If both PE3 and PE4 forward the frame to CE3, the end result would be frame duplication toward H3; which is quite undesirable. For this reason, there is a Designated Forwarder (DF) election between PE3 and PE4. Both PEs execute an algorithm to choose the DF. Although this algorithm is locally executed, it must be deterministic in the sense that both PEs choose the same DF for a given [ES, VLAN] pair.

In this particular example, PE3 is the DF and it is the only one that forwards inbound BUM traffic from VLAN 2100 toward CE3.

What about outbound BUM frames? CE3 performs hash-based load balancing:

• If a BUM frame in VLAN 2100 goes from CE3 via PE3, PE3 performs IR toward all the other PEs in the EVPN, including PE4. The mechanism is exactly the same as in single-homed ES. PE4 does not forward the frame back to CE3, because it is not the DF.

• If a BUM frame in VLAN 2100 goes from CE3 via PE4, the mechanism is slightly different because PE4 is not the DF. Although PE4 sends the frame to PE1 and PE2 using the standard IR mechanism, it also sends the frame to PE3 in a very special manner. Indeed, before pushing PE3’s Inclusive Multicast label for VLAN 2100 (see label 299856 in Figure 8-2), PE4 pushes at the bottom of the stack the split horizon label previously advertised by PE3 (Example 8-14, line 23).

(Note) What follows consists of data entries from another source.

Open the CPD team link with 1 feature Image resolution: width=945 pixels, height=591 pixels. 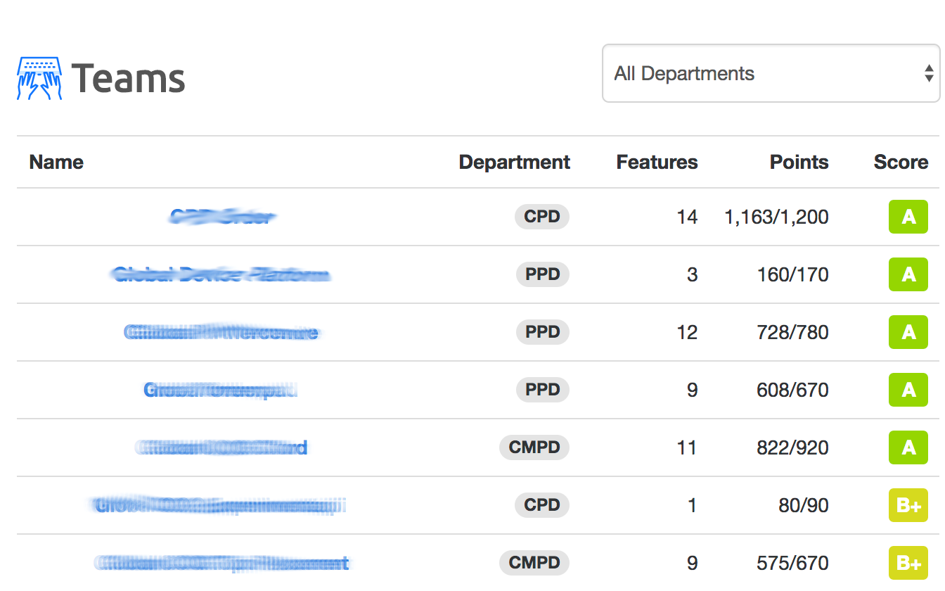[221, 505]
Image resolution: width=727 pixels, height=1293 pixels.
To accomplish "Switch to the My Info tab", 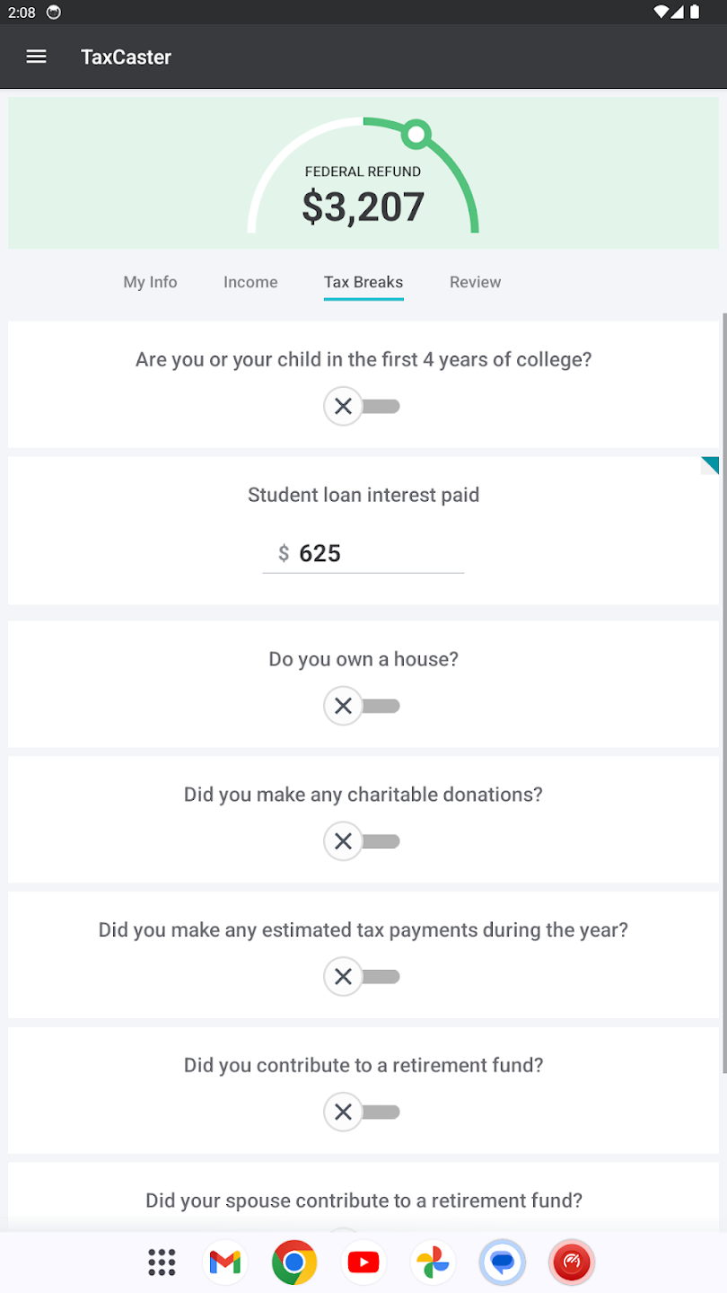I will (x=150, y=282).
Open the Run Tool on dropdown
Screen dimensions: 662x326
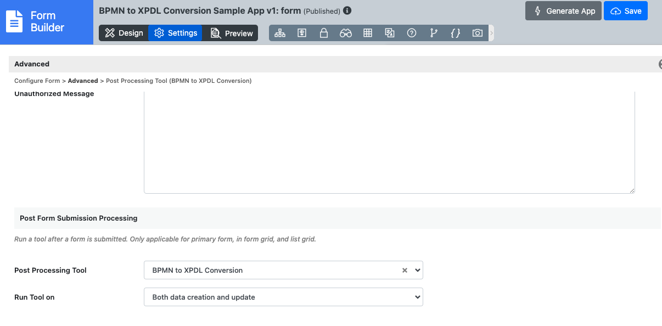[x=283, y=297]
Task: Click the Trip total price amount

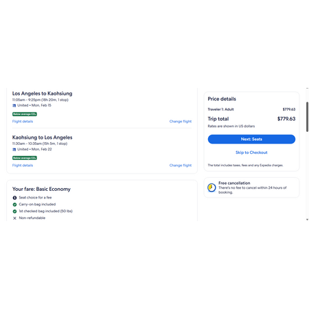Action: coord(286,119)
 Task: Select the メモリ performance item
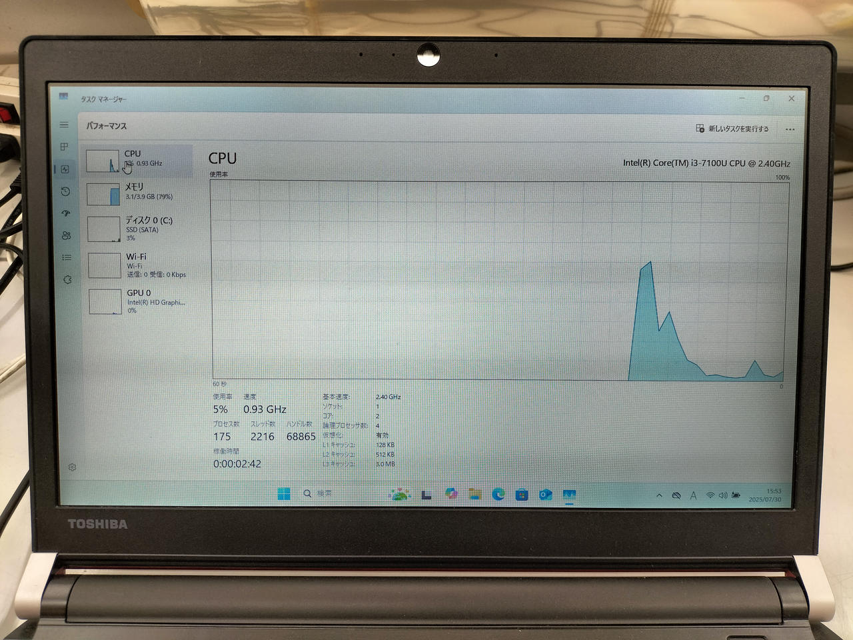click(x=139, y=193)
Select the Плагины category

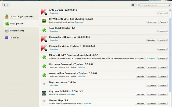[x=14, y=37]
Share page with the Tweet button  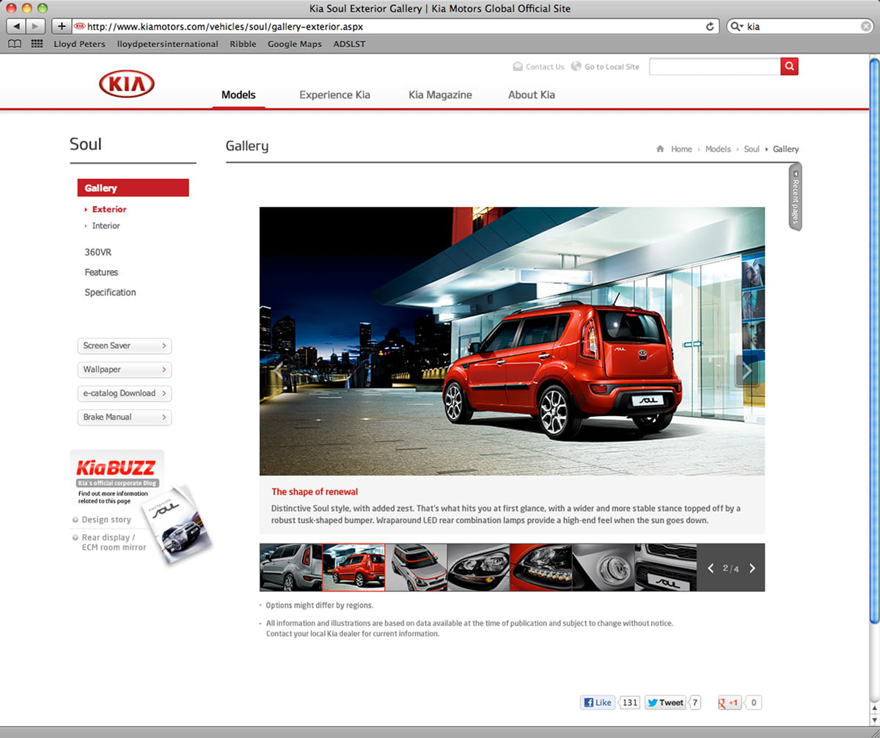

When PE3 receives a MPLS-labeled BUM frame from PE4, it first pops the Inclusive Multicast label and maps the frame to [EVPN-A, VLAN 2100]. Then, PE3 looks at the next label and sees the split horizon label that it had previously announced. The key role of the Split Horizon label is to prevent L2 loops: PE3 realizes that the frame comes from ES 00:11:00:11:00:11:00:11:00:11, so it does not forward the frame back to CE3.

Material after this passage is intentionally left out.